Do you sometimes wish you were a child again and your parents did everything? You know one of those periods in life when you were not accountable to anyone or anything?
Lately, I have been doing a lot of thinking on the subject of growing up. While it is a process, it is both painful and enjoyable. There are good days without a doubt but the bad days tend to erode one’s memory of the good days. Now if you agree with me, please stand up. However, you must always let the good days stay with you and let go of the bad days or else they will continue to sap at your strength and energy.
Believe me when I say this is the best time to be alive. I mean technology has so evolved, all you have to do is go on the web and everything you need is at your fingertip. If you are lazy and cannot cook, there is always ready made food. Everything is almost now instantaneous. However, there are things that will grind you and bring the best out of you and those things make growing up painful. Believe me, Mary J. Blige is not the only one with ‘Growing Pains’, the title of her latest album.

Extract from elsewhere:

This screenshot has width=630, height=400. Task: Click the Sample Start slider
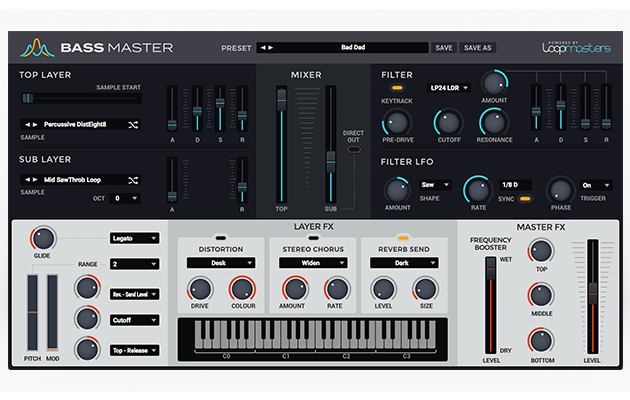[80, 98]
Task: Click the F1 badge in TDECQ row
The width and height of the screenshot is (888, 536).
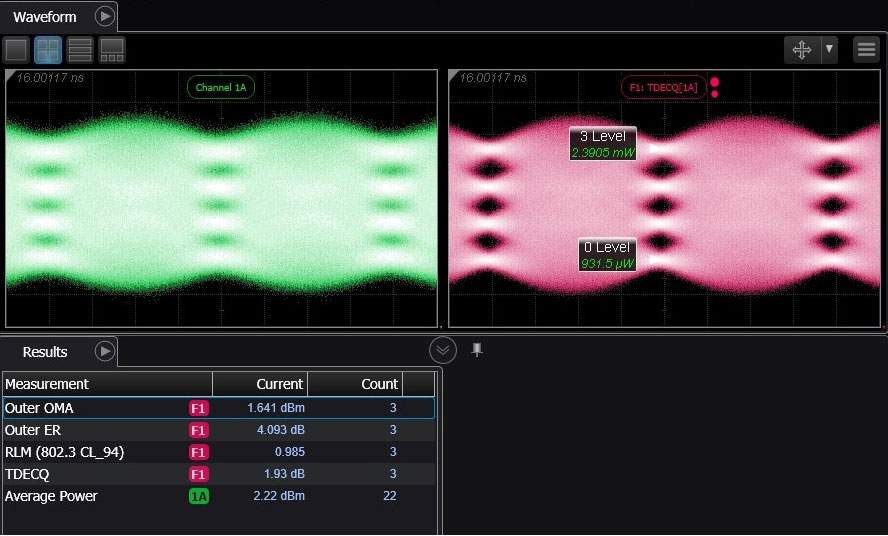Action: (x=199, y=474)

Success is sometimes an overnight business for a lot of people but for others, you have top work at it. It may take years before you get to that place where you can path yourself on the back but I believe we should path ourselves on the back everyday for the simple fact that we made it through the day and did not lose our minds. Oh yeah, you are not in a mental institution, that is a blessing and you should be grateful.

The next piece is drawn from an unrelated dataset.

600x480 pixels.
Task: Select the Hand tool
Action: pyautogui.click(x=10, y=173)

There are things that kill others daily but you made it through. You ought to be thankful. If you made one good choice or decision this week that will shape the rest of your life; please path yourself on the back because you are one step closer to your purpose while another is on his or her way to the state prison for wrong choices and decisions.
If you have your freedom, your health and your sanity, believe me when I say you are one of the richest people on earth. Some of us don’t have all of that. We may have one and crave the other.

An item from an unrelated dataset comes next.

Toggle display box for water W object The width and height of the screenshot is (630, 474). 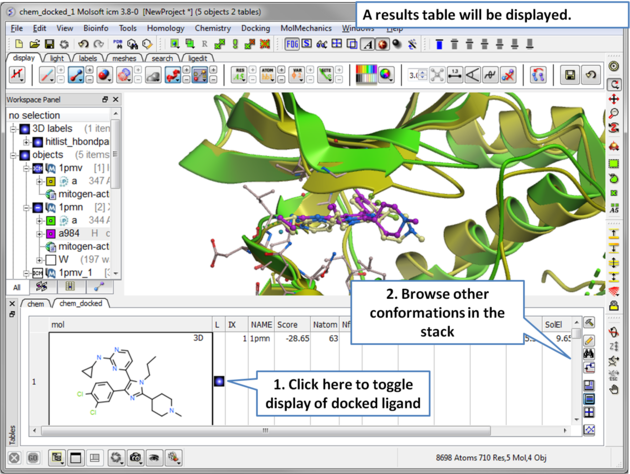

As for me, this is the best time to be alive. I am growing through all of life’s experiences. I am learning everyday through and from my relationships. Some lessons are painful and others, well, let’s just say, I know better now. If I have learnt nothing at all, I am certain of the very notion that when people decide to walk out of my life, I ought to let them walk because even if I get superglue I cannot make them stay. My heart and spirit might be bruised but is it only for a while. There is always enough grace to heal and move on.
Secondly, when people show you who they are, please believe them because they are mot messing about. They are for real. You ought to realise, that’s just life. It is nothing personal.
This is where I go back to one of my favourite people in the world, Susan L. Taylor, “Not everyone is healthy enough to have a front-row seat in our lives.”
Back to the pain of growing up and accountability, this week has been very stressful to say the least. I am still recovering from my workload and the demands life has made on me. But this is the catch, when you say, I want to be this or I want to be that, when I grow up, you never think about the amount of work and time you will have to put in to become that very thing you desire. And that is when growing up becomes painful; when you become accountable to yourself and no one else for your successes and failures. When you are solely answerable for your thoughts, choices, decisions and actions because you know when tomorrow comes, you have no one but yourself to hold responsible.
I am tempted to throw in the towel and just be lazy but that’s not who I am. It has never been part of my make-up. I am too intelligent, blessed, gifted, and talented to waste all of life’s investment in me.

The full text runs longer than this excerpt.